# OC 703



## ghost rider (Dec 29, 2010)

I just picked up my order of 26 pieces. It was different than I expected. It is brown and does not feel as dense. I asked and was told it’s the same that’s just how they are making it now.

On the receipt it is described as “ 3.0 PCF 2 X 24 X 48 KN PLAIN “ I think it’s a generic product or they are making it cheaper. Should I return it for the yellow board?


----------



## bpape (Sep 14, 2006)

If it's brown, it's most likely mineral wool.


----------



## ghost rider (Dec 29, 2010)

It looks almost like the 703. It is still a stiff board that is ridged enough to hold with only one hand without bending. I spoke to an OC rep and he said he was not aware of a color change. As far as you know is it still yellow?


----------



## ghost rider (Dec 29, 2010)

nope it's Knauf insulation. I guess I should have looked more closely. I drove 1.75 hours after work to get there 5 minutes before they closed. I phoned in the order asking for OK 703. I'll be returning it tomorrow. Looks like another 1.75 hour drive.:devil:


----------



## bpape (Sep 14, 2006)

If it's Knauf 3lb board and is fiberglass, all the ones I am aware of are virtually identical to the OC product acoustically.

Bryan


----------



## ghost rider (Dec 29, 2010)

it is fiberglass and is 3 lbs board “ 3.0 PCF 2 X 24 X 48 KN PLAIN “ I still liked the OC 703 better. I looks like it will cut better on the table saw.


----------



## ghost rider (Dec 29, 2010)

I think I will return just because I think it was misrepresented as OC 703. I even ask why is it brown and was told that’s how they make it now.


----------



## SAC (Dec 3, 2009)

ghost rider said:


> I looks like it will cut better on the table saw.

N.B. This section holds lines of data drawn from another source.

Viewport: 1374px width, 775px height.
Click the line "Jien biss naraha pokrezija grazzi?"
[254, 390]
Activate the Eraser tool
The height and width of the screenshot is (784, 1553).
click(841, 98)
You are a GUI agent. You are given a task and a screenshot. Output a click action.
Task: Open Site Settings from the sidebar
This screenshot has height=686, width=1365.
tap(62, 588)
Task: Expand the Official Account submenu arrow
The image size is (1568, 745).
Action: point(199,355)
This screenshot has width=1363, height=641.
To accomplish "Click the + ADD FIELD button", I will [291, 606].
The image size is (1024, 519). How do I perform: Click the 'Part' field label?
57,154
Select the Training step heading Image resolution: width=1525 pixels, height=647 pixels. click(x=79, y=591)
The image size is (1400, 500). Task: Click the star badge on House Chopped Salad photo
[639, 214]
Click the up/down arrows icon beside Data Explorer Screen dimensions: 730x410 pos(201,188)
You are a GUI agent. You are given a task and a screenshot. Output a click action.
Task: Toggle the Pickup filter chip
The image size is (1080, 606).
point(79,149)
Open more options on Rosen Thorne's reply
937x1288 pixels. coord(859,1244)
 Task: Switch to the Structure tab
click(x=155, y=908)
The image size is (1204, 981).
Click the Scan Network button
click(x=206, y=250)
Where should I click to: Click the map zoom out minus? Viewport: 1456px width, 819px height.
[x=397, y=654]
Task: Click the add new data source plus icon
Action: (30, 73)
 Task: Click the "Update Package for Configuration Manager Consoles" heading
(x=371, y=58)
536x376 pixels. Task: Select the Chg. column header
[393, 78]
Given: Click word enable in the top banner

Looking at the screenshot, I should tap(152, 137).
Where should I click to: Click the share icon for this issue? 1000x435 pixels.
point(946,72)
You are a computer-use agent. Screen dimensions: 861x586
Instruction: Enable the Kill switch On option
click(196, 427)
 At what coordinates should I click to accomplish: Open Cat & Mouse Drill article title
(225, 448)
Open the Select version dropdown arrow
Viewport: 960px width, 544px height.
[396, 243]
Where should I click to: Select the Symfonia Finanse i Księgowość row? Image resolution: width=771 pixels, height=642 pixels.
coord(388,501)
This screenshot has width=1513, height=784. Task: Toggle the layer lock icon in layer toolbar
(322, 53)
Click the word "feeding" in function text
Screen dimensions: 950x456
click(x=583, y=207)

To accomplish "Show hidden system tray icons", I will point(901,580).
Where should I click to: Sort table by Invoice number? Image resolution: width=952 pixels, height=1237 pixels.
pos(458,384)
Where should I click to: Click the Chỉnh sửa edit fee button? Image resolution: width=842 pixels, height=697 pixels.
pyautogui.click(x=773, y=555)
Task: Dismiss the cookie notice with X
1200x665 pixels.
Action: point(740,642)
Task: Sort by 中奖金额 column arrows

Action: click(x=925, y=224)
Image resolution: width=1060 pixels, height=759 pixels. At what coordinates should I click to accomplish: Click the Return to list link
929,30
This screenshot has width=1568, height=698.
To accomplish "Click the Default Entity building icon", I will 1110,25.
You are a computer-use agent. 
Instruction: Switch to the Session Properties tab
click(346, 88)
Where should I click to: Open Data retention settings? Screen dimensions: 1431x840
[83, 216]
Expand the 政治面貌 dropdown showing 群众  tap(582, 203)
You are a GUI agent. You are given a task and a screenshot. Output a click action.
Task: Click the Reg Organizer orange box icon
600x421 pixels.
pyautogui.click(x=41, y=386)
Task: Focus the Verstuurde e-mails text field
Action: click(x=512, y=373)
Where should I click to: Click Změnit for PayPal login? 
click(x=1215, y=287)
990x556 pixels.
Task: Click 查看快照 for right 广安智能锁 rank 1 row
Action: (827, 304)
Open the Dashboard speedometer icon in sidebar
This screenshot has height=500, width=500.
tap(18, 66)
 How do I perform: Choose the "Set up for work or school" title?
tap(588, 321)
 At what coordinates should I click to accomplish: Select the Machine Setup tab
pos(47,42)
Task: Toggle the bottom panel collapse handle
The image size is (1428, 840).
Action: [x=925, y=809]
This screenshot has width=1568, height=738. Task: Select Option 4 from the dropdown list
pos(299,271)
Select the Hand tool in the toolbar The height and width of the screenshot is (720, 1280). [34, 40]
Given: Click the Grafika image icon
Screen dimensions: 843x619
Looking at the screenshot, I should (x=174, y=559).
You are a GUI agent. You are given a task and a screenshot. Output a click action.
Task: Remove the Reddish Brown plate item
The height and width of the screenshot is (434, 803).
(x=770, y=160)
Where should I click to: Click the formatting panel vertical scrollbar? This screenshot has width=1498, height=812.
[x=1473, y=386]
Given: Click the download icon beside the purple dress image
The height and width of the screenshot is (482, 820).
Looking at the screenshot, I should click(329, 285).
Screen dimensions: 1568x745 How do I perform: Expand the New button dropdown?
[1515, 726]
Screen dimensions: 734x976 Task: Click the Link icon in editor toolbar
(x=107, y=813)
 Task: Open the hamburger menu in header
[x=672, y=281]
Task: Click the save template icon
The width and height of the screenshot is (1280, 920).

The Knauf product, assuming its ECOSE, actually presents advantages over the OC703 as it features less VOCs!
And there should also be a commensurate savings in cost.

But my big question is WHY you are intending to cut it on a table saw? You will simply create more dust than would a simple carpet knife (2 sided razor blade) or a serrated bread knife. ...Unless of course that simply compliments the use of a sledge hammer to drive the staples used to cover the material....


----------



## ghost rider (Dec 29, 2010)

Actually I connected a shopvac to the output on the saw and there was very little dust.

On my 1st batch of treatments I made corner traps and I thought it would be hard to cut the 45 deg bevels and made up a sort of sled / jig for the table saw and it worked perfect.

On these due to the size of my treatment frames I need to cut them down Like a inch of the tops and either a inch or 1 ¾ inch off the sides and the saw will do it perfectly.

I went back to the dealer and exchanged 12 of them for the 703s. They did not have the complete order so they gave me the Knauf product. The rest of the order is for a friend and the Knauf will work fine for him.

I did not get a discount and was not feeling confrontational. 

I will post pictures and provide more details on how I built them later.


----------



## fishinbob (Sep 9, 2010)

:scratchhead: As an old boss of mine would say "We aren't building a piano you know" but to each his own.
I use a fillet knife sharpened with a saw/mill file and a drywall square .... waaay faster and cleaner than a saw especially for the diagonal cuts. :T


----------



## ghost rider (Dec 29, 2010)

Ok they are done. 1st picture shows the material used; 1 full sheet of 1/2 inch plywood and most of a sheet of 1/8 inch masonite.

the 2nd shows how I wrapped the fabric around in a way that hid all the staples. I could have ordered 1/2 yard more fabric but I was still limited by the 54 inch width of the fabric. Which is one reason I had to make my box 48 inches high and cut 1 inch of the tops.

The 3rd shows how I took all the cut offs and reassembled them to make 4 corner wedges to fill the air space behind my corner treatments I made back in the winter, 4 shows how I wrapped with cheap fabric, you can't see them when installed. That gave me a full 14 inches of product from face to corner.

The last show the install. I have 6 inch thick traps behind the seating area, 6 inches off the wall and a single piece of OC 703 in the ceiling panels.


----------